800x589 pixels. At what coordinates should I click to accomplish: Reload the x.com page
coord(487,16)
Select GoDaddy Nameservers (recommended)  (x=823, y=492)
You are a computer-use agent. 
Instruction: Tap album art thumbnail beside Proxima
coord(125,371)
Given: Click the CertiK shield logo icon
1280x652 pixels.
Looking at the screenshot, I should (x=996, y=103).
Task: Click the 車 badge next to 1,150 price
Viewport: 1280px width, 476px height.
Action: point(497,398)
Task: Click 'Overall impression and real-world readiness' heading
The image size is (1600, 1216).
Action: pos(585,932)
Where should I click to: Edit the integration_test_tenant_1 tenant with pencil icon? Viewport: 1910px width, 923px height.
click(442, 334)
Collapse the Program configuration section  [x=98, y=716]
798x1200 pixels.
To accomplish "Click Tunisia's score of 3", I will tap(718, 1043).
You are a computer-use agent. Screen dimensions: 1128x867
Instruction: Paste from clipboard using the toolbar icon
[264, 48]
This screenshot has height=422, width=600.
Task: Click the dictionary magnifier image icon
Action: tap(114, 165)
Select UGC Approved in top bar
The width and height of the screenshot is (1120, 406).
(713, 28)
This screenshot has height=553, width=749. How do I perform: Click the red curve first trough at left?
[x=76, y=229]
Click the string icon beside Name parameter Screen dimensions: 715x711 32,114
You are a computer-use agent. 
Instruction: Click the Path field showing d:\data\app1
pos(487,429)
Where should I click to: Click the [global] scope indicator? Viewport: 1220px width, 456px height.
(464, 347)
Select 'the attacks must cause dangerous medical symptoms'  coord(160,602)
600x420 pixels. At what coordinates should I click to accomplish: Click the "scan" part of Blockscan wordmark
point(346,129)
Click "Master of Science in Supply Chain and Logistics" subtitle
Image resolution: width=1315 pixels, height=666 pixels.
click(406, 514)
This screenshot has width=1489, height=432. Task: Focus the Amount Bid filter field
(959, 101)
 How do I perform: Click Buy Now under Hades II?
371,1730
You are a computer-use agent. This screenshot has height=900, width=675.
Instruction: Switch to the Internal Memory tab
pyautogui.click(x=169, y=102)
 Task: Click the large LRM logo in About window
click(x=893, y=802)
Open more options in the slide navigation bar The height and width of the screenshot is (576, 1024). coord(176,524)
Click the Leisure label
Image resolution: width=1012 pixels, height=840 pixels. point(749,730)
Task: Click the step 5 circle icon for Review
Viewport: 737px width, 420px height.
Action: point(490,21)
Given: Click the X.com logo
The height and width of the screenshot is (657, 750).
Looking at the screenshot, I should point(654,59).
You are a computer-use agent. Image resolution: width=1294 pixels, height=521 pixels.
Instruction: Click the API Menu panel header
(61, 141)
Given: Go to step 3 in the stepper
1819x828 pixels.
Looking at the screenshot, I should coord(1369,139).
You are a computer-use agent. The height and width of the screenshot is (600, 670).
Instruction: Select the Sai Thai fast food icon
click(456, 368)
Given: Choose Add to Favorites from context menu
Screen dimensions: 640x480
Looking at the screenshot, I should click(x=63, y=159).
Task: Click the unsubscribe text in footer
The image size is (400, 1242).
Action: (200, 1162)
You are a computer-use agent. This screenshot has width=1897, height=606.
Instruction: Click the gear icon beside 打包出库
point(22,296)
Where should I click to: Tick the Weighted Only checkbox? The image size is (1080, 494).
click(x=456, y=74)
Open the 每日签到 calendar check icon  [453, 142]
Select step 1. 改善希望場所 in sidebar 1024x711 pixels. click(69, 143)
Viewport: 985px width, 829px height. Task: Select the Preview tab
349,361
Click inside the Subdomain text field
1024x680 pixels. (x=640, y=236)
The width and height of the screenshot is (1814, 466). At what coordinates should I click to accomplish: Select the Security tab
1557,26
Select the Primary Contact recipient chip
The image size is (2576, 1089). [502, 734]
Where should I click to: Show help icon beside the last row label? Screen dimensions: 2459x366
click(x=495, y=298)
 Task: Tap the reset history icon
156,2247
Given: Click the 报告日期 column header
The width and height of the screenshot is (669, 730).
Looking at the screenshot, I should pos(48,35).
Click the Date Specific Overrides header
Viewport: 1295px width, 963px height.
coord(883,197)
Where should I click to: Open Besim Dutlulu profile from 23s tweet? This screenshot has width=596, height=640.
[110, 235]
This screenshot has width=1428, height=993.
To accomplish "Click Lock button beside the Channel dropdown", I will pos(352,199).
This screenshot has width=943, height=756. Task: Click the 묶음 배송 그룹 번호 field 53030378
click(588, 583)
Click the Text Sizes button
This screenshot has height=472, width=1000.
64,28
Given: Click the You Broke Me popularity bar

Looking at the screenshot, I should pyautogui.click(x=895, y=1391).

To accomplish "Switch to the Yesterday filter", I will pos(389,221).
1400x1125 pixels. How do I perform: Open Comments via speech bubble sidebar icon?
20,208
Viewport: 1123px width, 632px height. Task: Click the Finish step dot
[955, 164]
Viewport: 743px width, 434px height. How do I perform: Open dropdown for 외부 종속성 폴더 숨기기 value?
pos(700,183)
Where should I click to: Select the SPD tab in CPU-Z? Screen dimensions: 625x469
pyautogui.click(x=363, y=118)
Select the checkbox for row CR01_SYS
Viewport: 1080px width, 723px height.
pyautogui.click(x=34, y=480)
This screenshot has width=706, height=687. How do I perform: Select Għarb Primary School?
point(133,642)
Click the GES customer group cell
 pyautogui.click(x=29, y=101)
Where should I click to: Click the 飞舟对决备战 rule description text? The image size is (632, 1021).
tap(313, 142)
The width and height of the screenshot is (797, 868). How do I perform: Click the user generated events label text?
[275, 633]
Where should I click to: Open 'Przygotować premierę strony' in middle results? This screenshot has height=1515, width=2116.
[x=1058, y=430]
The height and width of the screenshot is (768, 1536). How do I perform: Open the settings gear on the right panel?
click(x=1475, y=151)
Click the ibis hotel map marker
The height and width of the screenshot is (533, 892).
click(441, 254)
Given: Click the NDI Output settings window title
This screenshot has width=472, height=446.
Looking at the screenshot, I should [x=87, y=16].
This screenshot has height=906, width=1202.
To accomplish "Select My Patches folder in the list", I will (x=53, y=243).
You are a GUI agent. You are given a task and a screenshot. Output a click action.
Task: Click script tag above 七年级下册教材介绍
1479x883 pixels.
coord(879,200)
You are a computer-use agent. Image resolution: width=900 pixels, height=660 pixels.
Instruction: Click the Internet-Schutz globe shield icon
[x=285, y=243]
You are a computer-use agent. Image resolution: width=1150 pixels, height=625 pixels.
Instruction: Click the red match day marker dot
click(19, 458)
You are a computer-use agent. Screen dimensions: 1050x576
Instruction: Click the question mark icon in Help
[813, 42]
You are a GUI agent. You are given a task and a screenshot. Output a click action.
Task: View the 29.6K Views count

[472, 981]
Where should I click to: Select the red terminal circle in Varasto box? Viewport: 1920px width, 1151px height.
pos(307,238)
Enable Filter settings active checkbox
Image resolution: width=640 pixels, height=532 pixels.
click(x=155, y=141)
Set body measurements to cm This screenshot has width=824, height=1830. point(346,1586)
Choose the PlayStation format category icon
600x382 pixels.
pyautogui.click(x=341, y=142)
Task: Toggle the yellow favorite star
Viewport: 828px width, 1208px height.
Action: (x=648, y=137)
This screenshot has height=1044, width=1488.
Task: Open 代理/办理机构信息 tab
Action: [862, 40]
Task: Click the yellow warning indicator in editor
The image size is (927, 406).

◆ Work instructions:
All of the records above are to be copied exactly.

◆ Solution for this task:
800x589 pixels. At what coordinates should I click to accomplish: Reload the x.com page
coord(487,16)
Select GoDaddy Nameservers (recommended)  (x=823, y=492)
You are a computer-use agent. 
Instruction: Tap album art thumbnail beside Proxima
coord(125,371)
Given: Click the CertiK shield logo icon
1280x652 pixels.
Looking at the screenshot, I should (x=996, y=103).
Task: Click the 車 badge next to 1,150 price
Viewport: 1280px width, 476px height.
Action: point(497,398)
Task: Click 'Overall impression and real-world readiness' heading
The image size is (1600, 1216).
Action: pos(585,932)
Where should I click to: Edit the integration_test_tenant_1 tenant with pencil icon? Viewport: 1910px width, 923px height.
click(442, 334)
Collapse the Program configuration section  [x=98, y=716]
798x1200 pixels.
To accomplish "Click Tunisia's score of 3", I will tap(718, 1043).
You are a computer-use agent. Screen dimensions: 1128x867
Instruction: Paste from clipboard using the toolbar icon
[264, 48]
This screenshot has height=422, width=600.
Task: Click the dictionary magnifier image icon
Action: tap(114, 165)
Select UGC Approved in top bar
The width and height of the screenshot is (1120, 406).
(713, 28)
This screenshot has height=553, width=749. How do I perform: Click the red curve first trough at left?
[x=76, y=229]
Click the string icon beside Name parameter Screen dimensions: 715x711 32,114
You are a computer-use agent. 
Instruction: Click the Path field showing d:\data\app1
pos(487,429)
Where should I click to: Click the [global] scope indicator? Viewport: 1220px width, 456px height.
(464, 347)
Select 'the attacks must cause dangerous medical symptoms'  coord(160,602)
600x420 pixels. At what coordinates should I click to accomplish: Click the "scan" part of Blockscan wordmark
point(346,129)
Click "Master of Science in Supply Chain and Logistics" subtitle
Image resolution: width=1315 pixels, height=666 pixels.
click(406, 514)
This screenshot has width=1489, height=432. Task: Focus the Amount Bid filter field
(959, 101)
 How do I perform: Click Buy Now under Hades II?
371,1730
You are a computer-use agent. This screenshot has height=900, width=675.
Instruction: Switch to the Internal Memory tab
pyautogui.click(x=169, y=102)
 Task: Click the large LRM logo in About window
click(x=893, y=802)
Open more options in the slide navigation bar The height and width of the screenshot is (576, 1024). coord(176,524)
Click the Leisure label
Image resolution: width=1012 pixels, height=840 pixels. point(749,730)
Task: Click the step 5 circle icon for Review
Viewport: 737px width, 420px height.
Action: point(490,21)
Given: Click the X.com logo
The height and width of the screenshot is (657, 750).
Looking at the screenshot, I should point(654,59).
You are a computer-use agent. Image resolution: width=1294 pixels, height=521 pixels.
Instruction: Click the API Menu panel header
(61, 141)
Given: Go to step 3 in the stepper
1819x828 pixels.
Looking at the screenshot, I should coord(1369,139).
You are a computer-use agent. The height and width of the screenshot is (600, 670).
Instruction: Select the Sai Thai fast food icon
click(456, 368)
Given: Choose Add to Favorites from context menu
Screen dimensions: 640x480
Looking at the screenshot, I should click(x=63, y=159).
Task: Click the unsubscribe text in footer
The image size is (400, 1242).
Action: (200, 1162)
You are a computer-use agent. This screenshot has width=1897, height=606.
Instruction: Click the gear icon beside 打包出库
point(22,296)
Where should I click to: Tick the Weighted Only checkbox? The image size is (1080, 494).
click(x=456, y=74)
Open the 每日签到 calendar check icon  [453, 142]
Select step 1. 改善希望場所 in sidebar 1024x711 pixels. click(69, 143)
Viewport: 985px width, 829px height. Task: Select the Preview tab
349,361
Click inside the Subdomain text field
1024x680 pixels. (x=640, y=236)
The width and height of the screenshot is (1814, 466). At what coordinates should I click to accomplish: Select the Security tab
1557,26
Select the Primary Contact recipient chip
The image size is (2576, 1089). [502, 734]
Where should I click to: Show help icon beside the last row label? Screen dimensions: 2459x366
click(x=495, y=298)
 Task: Tap the reset history icon
156,2247
Given: Click the 报告日期 column header
The width and height of the screenshot is (669, 730).
Looking at the screenshot, I should pos(48,35).
Click the Date Specific Overrides header
Viewport: 1295px width, 963px height.
coord(883,197)
Where should I click to: Open Besim Dutlulu profile from 23s tweet? This screenshot has width=596, height=640.
[110, 235]
This screenshot has width=1428, height=993.
To accomplish "Click Lock button beside the Channel dropdown", I will pos(352,199).
This screenshot has width=943, height=756. Task: Click the 묶음 배송 그룹 번호 field 53030378
click(588, 583)
Click the Text Sizes button
This screenshot has height=472, width=1000.
64,28
Given: Click the You Broke Me popularity bar

Looking at the screenshot, I should pyautogui.click(x=895, y=1391).

To accomplish "Switch to the Yesterday filter", I will pos(389,221).
1400x1125 pixels. How do I perform: Open Comments via speech bubble sidebar icon?
20,208
Viewport: 1123px width, 632px height. Task: Click the Finish step dot
[955, 164]
Viewport: 743px width, 434px height. How do I perform: Open dropdown for 외부 종속성 폴더 숨기기 value?
pos(700,183)
Where should I click to: Select the SPD tab in CPU-Z? Screen dimensions: 625x469
pyautogui.click(x=363, y=118)
Select the checkbox for row CR01_SYS
Viewport: 1080px width, 723px height.
pyautogui.click(x=34, y=480)
This screenshot has width=706, height=687. How do I perform: Select Għarb Primary School?
point(133,642)
Click the GES customer group cell
 pyautogui.click(x=29, y=101)
Where should I click to: Click the 飞舟对决备战 rule description text? The image size is (632, 1021).
tap(313, 142)
The width and height of the screenshot is (797, 868). How do I perform: Click the user generated events label text?
[275, 633]
Where should I click to: Open 'Przygotować premierę strony' in middle results? This screenshot has height=1515, width=2116.
[x=1058, y=430]
The height and width of the screenshot is (768, 1536). How do I perform: Open the settings gear on the right panel?
click(x=1475, y=151)
Click the ibis hotel map marker
The height and width of the screenshot is (533, 892).
click(441, 254)
Given: Click the NDI Output settings window title
This screenshot has width=472, height=446.
Looking at the screenshot, I should [x=87, y=16].
This screenshot has height=906, width=1202.
To accomplish "Select My Patches folder in the list", I will (x=53, y=243).
You are a GUI agent. You are given a task and a screenshot. Output a click action.
Task: Click script tag above 七年级下册教材介绍
1479x883 pixels.
coord(879,200)
You are a computer-use agent. Image resolution: width=900 pixels, height=660 pixels.
Instruction: Click the Internet-Schutz globe shield icon
[x=285, y=243]
You are a computer-use agent. Image resolution: width=1150 pixels, height=625 pixels.
Instruction: Click the red match day marker dot
click(19, 458)
You are a computer-use agent. Screen dimensions: 1050x576
Instruction: Click the question mark icon in Help
[813, 42]
You are a GUI agent. You are given a task and a screenshot. Output a click action.
Task: View the 29.6K Views count

[472, 981]
Where should I click to: Select the red terminal circle in Varasto box? Viewport: 1920px width, 1151px height.
pos(307,238)
Enable Filter settings active checkbox
Image resolution: width=640 pixels, height=532 pixels.
click(x=155, y=141)
Set body measurements to cm This screenshot has width=824, height=1830. point(346,1586)
Choose the PlayStation format category icon
600x382 pixels.
pyautogui.click(x=341, y=142)
Task: Toggle the yellow favorite star
Viewport: 828px width, 1208px height.
Action: (x=648, y=137)
This screenshot has height=1044, width=1488.
Task: Open 代理/办理机构信息 tab
Action: [862, 40]
Task: Click the yellow warning indicator in editor
The image size is (927, 406).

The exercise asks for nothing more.